In his book No B.S. Marketing to the Affluent, business coach and consultant Dan S. Kennedy shows you how to re-position your business, practice, or sales career so you can learn how to attract customers for whom price is not a determining factor. In this edited excerpt, the author tells you exactly how you can find the target markets you're seeking.
When it comes to connecting with your target market, here’s the winning formula:
1. Decide exactly who you want as a customer—notably, deciding on the level of income, net worth, overall affluence, lifestyle and ambitions, aspirations, interests, and attitudes about spending you want them to have.
2. Be sure you've crafted products, services, a business, its positioning—everything—for that consumer.
3. Go to those consumers where they are.
That third point is succinct, but it's often far beyond most business owners’ comprehension. Most business owners act as if they're trees with deep roots, at the mercy of whatever favorable or unfavorable environment exists and evolves around them. But today, consumers, especially affluent consumers, can be found, identified, effectively communicated with, attracted, and sold to at any distance, near or far.
The fact is, the more affluent the customer, the less concerned with convenience and the more they're willing to conduct business at a distance, import from afar, or travel to places in order to get exactly what they want and what they believe to be the best of a category.
A lot of people ask me about finding the affluent, as if they were all residing in secret, undisclosed locations. Actually, privacy in America and many other places in the world is dead. We not only know where they live but also what they’ve been buying.
For starters, there are people who've already gone to a great deal of trouble to spy on them, dig up data on them, monitor their buying behavior, and compile lists of them sorted by their interests and passions, by their level of affluence, by the frequency of their spending in a category, as well as by gender, age, ethnicity, marital status, home ownership, income ZIP code, and a myriad of other divisions. In mailing list lingo, these are called selects. The world of mailing lists commercially available for rent is an amazing place. You can pretty much find any kind of group of desired prospects, then drill down closer and closer to your ideal prospects within the group by these selects.
When you pass through the gateway to the mailing list world, you'll discover that tens of thousands of mail-order, retail, service, credit card, publishing, and other companies have all their lists of past and present customers, cardholders, and subscribers as well as their prospects or inquiries available for rent.
For better understanding, let's work our way through a hypothetical example.

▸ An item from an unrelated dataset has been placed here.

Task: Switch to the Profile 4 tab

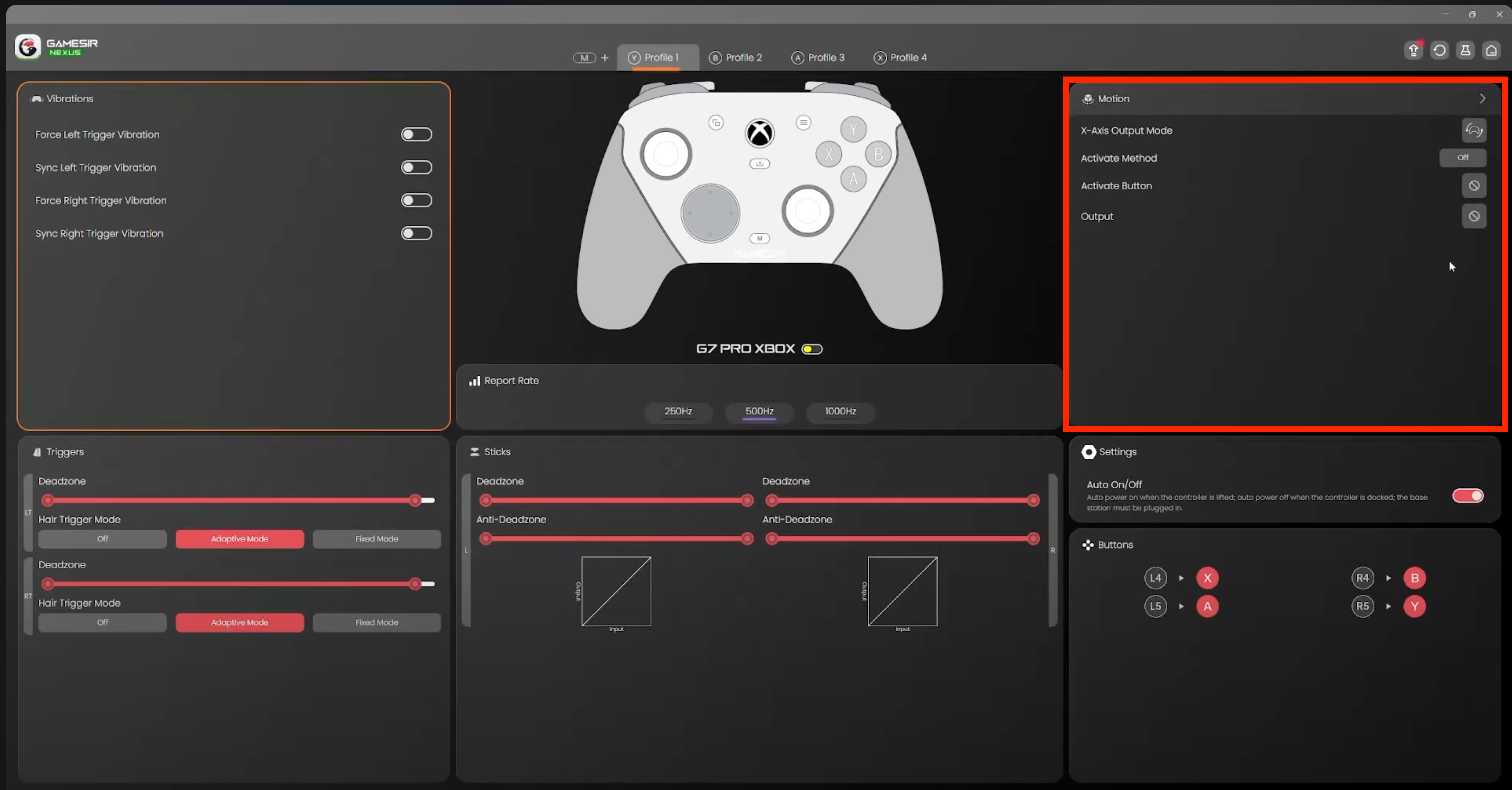Action: (901, 57)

Let’s assume you own a very upscale French restaurant with a good wine cellar, snooty waiters, and high prices—and you wish to go in search of affluent new customers. This happens to be an easy one, which is why I picked it. There are hundreds of list choices. For example, there's a compiled list of yacht and private plane owners, available by state or county. There are 213,090 prospects on the list. On that list, within a 45-minute driving radius of your restaurant in Beachwood, Ohio, there will be only a small number. Let’s assume there are only 200 of them. Those 200 names may be very valuable. We know to create and send them a mailing with planes and boats on the envelope, and maybe a line of copy like “Free Voucher for the Adventure Trip of a Lifetime Enclosed.” Inside, we can tell them we know they appreciate the finer things in life, appreciate new experiences, and often fly their own plane or sail their own yacht in search of them. But did they know they could take a trip to one of the finest restaurants in all of France, only a short drive from their own home?
There's also a list available of people in any ZIP code of your choice, arranged by birthday. So, in every month, there are quite a few people in reach of your restaurant having a birthday, and most people go out to dinner to celebrate. From that list, you can select only married people or people who own homes in pricey neighborhoods or people with certain incomes. A colleague of mine operates a company that does these “Happy Birthday” mailings for restaurants and consistently gets tremendous response and very good return on investment.
Or we could get very sophisticated and merge or purge. That means taking only the names appearing on two or more lists. The duplicates. The yacht and plane owners’ list giving us only 200 names in our area might thin out to only 10 to 20 birthday names in any given month. But they're the quadruple-perfect prospects. So instead of sending them a birthday card or letter and a coupon for a free birthday dinner, we might send them a beautifully wrapped gift box, a copy of our menu, and a fancy certificate on parchment paper. Doing this, we would spend a lot more per prospect, but we'd be spending all our money on ideal prospects.
Here's the point: If you can describe your ideal affluent customers—whether ultra-affluent, affluent, mass-affluent, young, old, male, female, and so on—you can go into the inventory of available lists and find them, already rounded up for you. In all cases, you can get their physical addresses. In many cases, you can also get their phone numbers and email addresses.
One way or another, from one or multiple databases, it's possible for all marketers to obtain and develop a hit list of ideal prospects. You can drill down with incredible specificity to identify and reach out only to people perfectly, precisely, and multi data-point matched with your current customer, ideal customer, or product or service offer. And you should.